Выбрать главу

Прибудь я сюда на несколько месяцев раньше, бидон упал бы прямо к моим ногам и, пожалуй, я смог бы выскрести оттуда последние остатки сала. Но в те дни я еще служил на заводе младшим чертежником и был в некотором роде начальником — хотя бы над уборщицами, которым мог сказать с высокомерным и неприступным видом: «Извольте к восьми часам убрать зал!»

Родом я из небольшого городка в Рурской области. Домашние хозяйки там — мученицы. С незапамятных времен ведут они жестокую борьбу за свои гардины, сражаясь с дымом, который валит из бесчисленных труб и в самый короткий срок превращает белоснежные накрахмаленные занавеси в жалкие тряпки, похожие на дешевую газетную бумагу. Подобно многим другим детям, я тоже вынужден был зарабатывать, чтобы хоть сколько-нибудь оправдать свое существование. Вот почему я изо дня в день смазывал клеем этикетки, которые мать с четкостью автомата налепляла на сложенные попарно шнурки для ботинок. На этих красных бумажках черными буквами значилось: «Шнурки Боймера с гарантией, высшего качества», а пониже, чуть мельче: «Цена 10 пфеннигов».

Несмотря на «высшее качество» и сходную цену, я ненавидел шнурки всей душой. Однажды, когда я снова пристал к матери с просьбой пустить меня гулять, она закричала:

— А чем же я первого числа уплачу за квартиру, если не сдам работу? — Она пнула ногой груду шнурков. Я никогда еще не видел ее в такой ярости.

— Думаешь, Боймер, этот подлый еврей, даст мне хоть пфенниг только потому, что тебе охота идти гулять? — Она погладила меня по голове, и, заручившись ее обещаниями, которые — я это твердо знал — она никогда не сможет выполнить, я снова принялся подавать ей этикетки, смазанные клеем.

Вся моя ненависть к неубывающей черной груде у меня под ногами обратилась теперь на Боймера, — которому моя мать обязана была своими горестями, а я — сидением взаперти. И, пока без конца перед моими глазами мелькали никелевые наконечники, я сидел и придумывал всякие каверзы, которые подстрою господину Боймеру. Да, я испытывал глубочайшее удовлетворение, представляя себе, как Боймер летит вверх тормашками, споткнувшись о протянутую мной веревку. В конце концов, утомленный однообразными механическими движениями, я понемногу забывал об обувном фабриканте и о кличке «подлый еврей», которой его наградила мать, и только лелеял затаенную надежду, что мешок, с которым мать раз в неделю отправляется на фабрику, в один прекрасный день вернется домой пустым.

И однажды моя надежда сбылась. Был дождливый день, когда мать вернулась домой с пустым мешком, походившим на выжатую половую тряпку — так туго она его скрутила. Устало спустившись на стул, мать сняла с головы блестевшую от дождя косынку и отерла вспотевшее лицо.

— Господину Боймеру покамест больше не требуется шнурков… — с изумлением услышал я…

Мать вынуждена была искать другой заработок.

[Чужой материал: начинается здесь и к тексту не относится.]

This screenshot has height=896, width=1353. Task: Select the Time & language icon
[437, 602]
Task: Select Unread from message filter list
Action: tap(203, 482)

Уходя на работу, она отводила меня теперь к лавочнику Биберману, жившему на противоположной стороне улицы.

Бездетные супруги Биберманы относились ко мне как к сыну, и я платил им за это самой искренней привязанностью. Биберманы были крещеные евреи, но об этом я узнал гораздо позднее. Даже когда я поступил учиться — я учился на чертежника, — я каждую неделю навещал стариков. Но в конце 1934 года моя дружба с ними внезапно оборвалась. Виной тому были известные всем события да еще ожившие воспоминания о Боймере, превратившие меня в фанатического антисемита. Не то чтобы я с самого начала был восторженным приверженцем Гитлера. Мне хотелось выбиться в люди, я посещал вечерние технические курсы, и у меня не оставалось времени на политику. Единственное, что толкнуло меня в угарный чад факелов, единственное, что заставило меня прислушаться к грохоту барабана, под который вышагивали колонны, была беспощадная борьба нового правительства против евреев.

Я прислушивался не по своей воле — я не мог не слушать. Голос из репродуктора настигал меня в самых дальних углах нашей квартиры. Если я закрывал за собою дверь, он переходил в визгливый фальцет, доносившийся до меня сквозь дверные щели и замочную скважину. Если я бросался на кровать, оставив открытыми обе двери, он наступал на меня из коридора — размашисто и крикливо.

— Выключи радио, — просила мать, которой шум действовал на нервы.

Но голос из репродуктора перекрывал голос матери. Он вонзался в меня, как стрела, и в то же время исцелял, как бальзам.